Children served: 27,234
Child covid cases: 42 (0.15%)

Staff at centers: 9,589
Staff covid case: 106 (1.11%)

More detail here:
docs.google.com/spreadsheets/d…
11/ Those are the children of front-line essential workers. So they were at risk at home, & their parents needed them both taken care of, & not bringing the virus home.

That's not a scientific study, but it is an essential & urgently revealing survey & piece of research.
12/ (It was also an incredible amount of work — imagine calling 970 childcare centers over and over again to get that kind of data. All hail to @ProfEmilyOster and the people working with her.)
13/ Trying to teach kids remotely, on computer screens, seems likely to cause a slow-moving disaster for students of all kinds.

Last Thursday, the American Academy of Pediatrics (AAP) came out in favor of striving hard to get schools reopened.
14/ The AAP is the association of the nation's 67,000 pediatricians — the doctors who care for children, and who are most focused on their health.

Their statement was blunt:
15/ '(T)he AAP strongly advocates that all policy considerations for the coming school year should start with a goal of having students physically present in school.'

Start with getting kids back into school.

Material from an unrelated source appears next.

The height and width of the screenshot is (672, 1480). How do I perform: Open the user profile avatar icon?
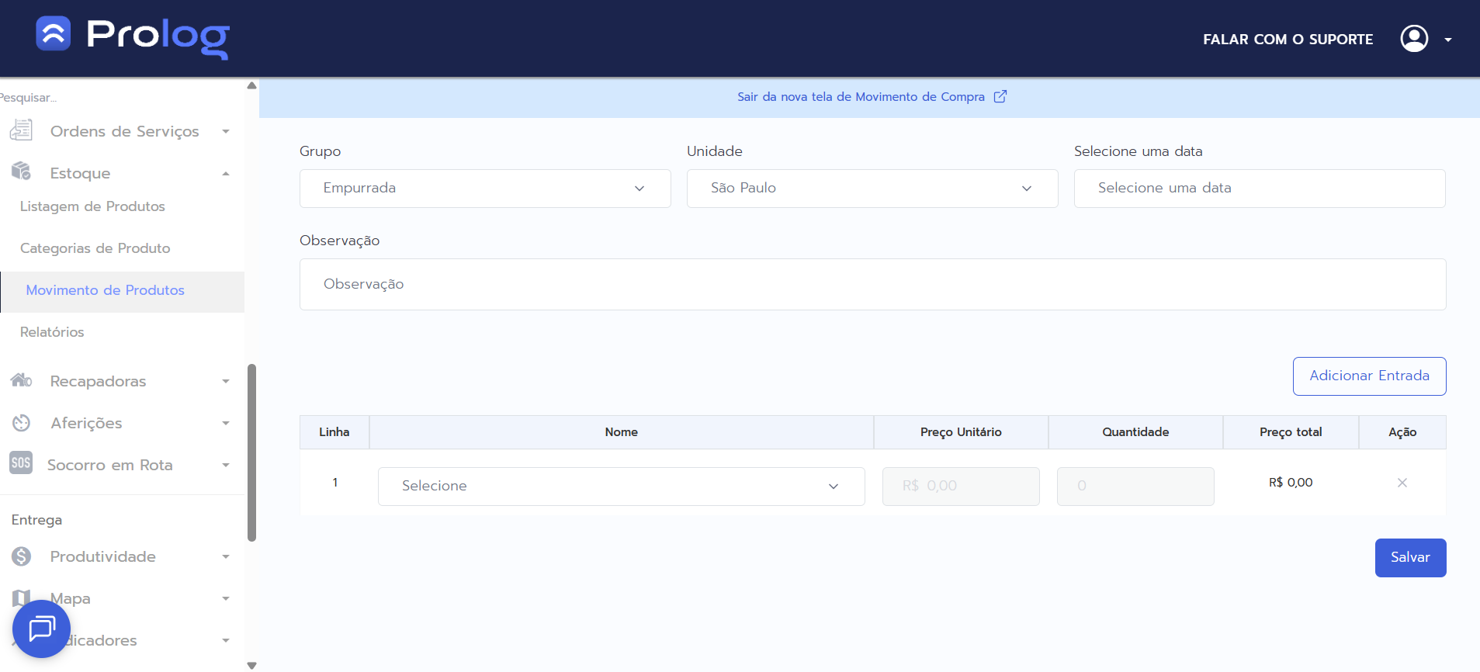pyautogui.click(x=1413, y=39)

The AAP didn't just issue a call for efforts to return-to-school.
16/ The pediatricians issued a set of school-reopening guidelines.

Masks?
Cafeteria management?
Special ed students?
School bus operation?
Playgrounds?

They've got advice.

services.aap.org/en/pages/2019-…
17/ But here's the really big problem.

Reopening schools in the US is a hard, complicated problem requiring thought, care, adaptation, the ability to see what's happening & change course — while communicating & maintaining credibility with parents, students, teachers, staff.
18/ The experience of the YMCA & the data gathered in the Brown Univ survey indicate it might be possible to reopen schools safely — if the reopening, & the management of the schools, is done with active care & surveillance.

It's not a throw-open-the-doors-and-go moment.
19/ And we sure do need the schools to find a way of operating, and operating safely.

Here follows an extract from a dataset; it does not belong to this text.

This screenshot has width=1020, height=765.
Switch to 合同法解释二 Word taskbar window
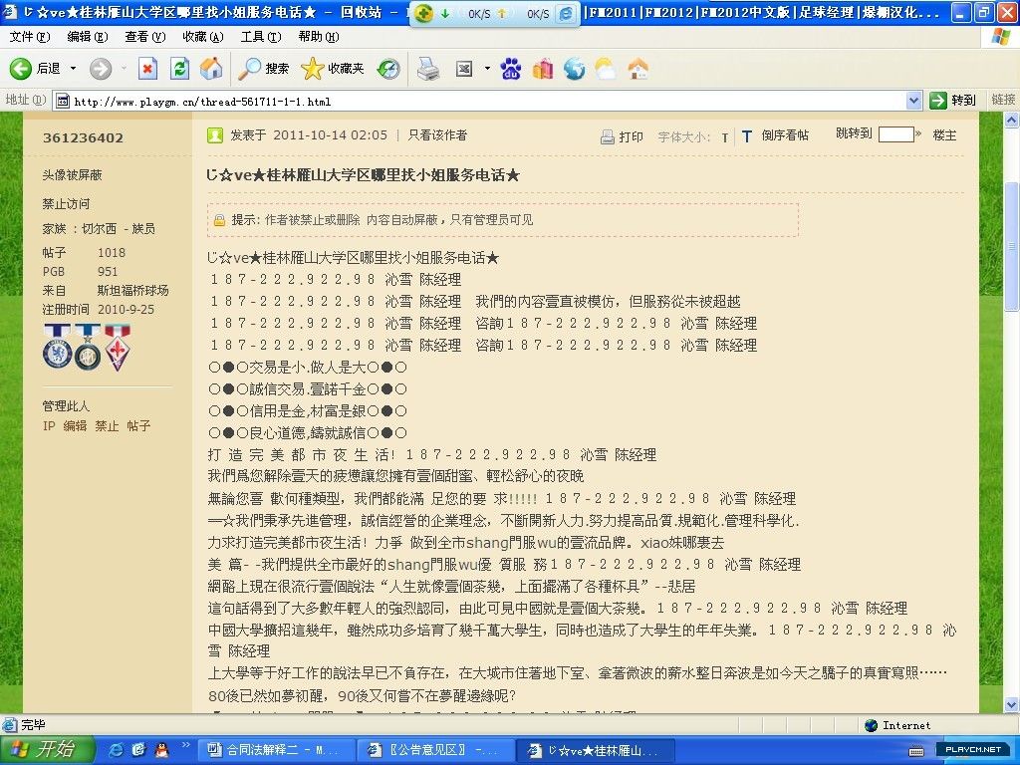pos(272,749)

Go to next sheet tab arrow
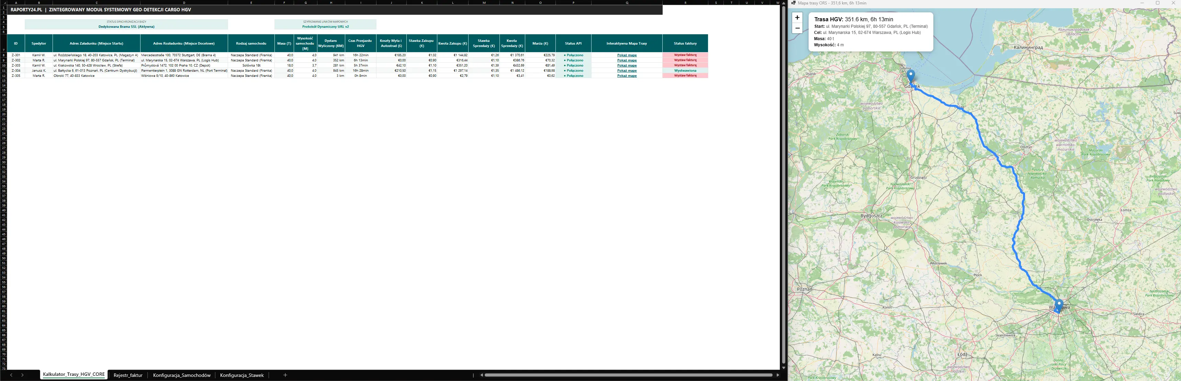click(x=22, y=375)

Our children need that — they need to resume their education. Staying home may even have made them appreciate...school. And teachers.

Our country needs that.
20/ The problem: the leaders of of the United States, from county sheriffs publicly refusing to enforce their county's coronavirus rules, up to the White House holding rallies while not following the rules the White House itself has issued — the leaders have shown no such skill.
21/ We haven't shown we have the leadership capability in place to deploy the skill, the explanatory power, the consistency, the clarity, that doing something like reopening the schools will require.

But if you wonder, What *should* we be doing now?
22/ Back in late March & early April, we needed testing. We needed testing leadership. We need capability, but we also needed testing strategy, testing tactics, testing logistics.

We got none of it. We got a made scramble instead, that crippled the response—locally & nationally.
23/ Now, we need a national effort to reopen schools.

Schools are very much a local responsibility.

But if there were a school-reopening-czar — with an office, & staff, with guidelines, with the ability to answer questions — that's what a federal gov't could do to help now.
24/ Schools in rural Oklahoma & in urban Baltimore are very different.

There are, in fact, 13,500 school districts in the US.

We need them. They need advice.

Some have huge staffs & the capacity to figure out how to reopen. Some are small & have never seen a problem like this.
25/ If it's safe to send kids back to school — & even that question needs more very quick study & reassurance — imagine what that would do for the country in Sept, Oct, Nov, Dec.

(By the way: One job would be to keep kids from catching & bringing home flu. They do get that.)
26/ Aside from caring for people who are actually sick, & for testing, what priority could be higher for the nation as a whole than a comprehensive, thoughtful, & strategic effort to reopen schools safely?

If you're puzzled how we're failing to manage this, here's example #1.
27/ And that NPR story linked back in tweet #7 of this thread is by the great reporter @anya1anya — a former colleague @FastCompany who is doing thoughtful, careful, important work on education & coronavirus.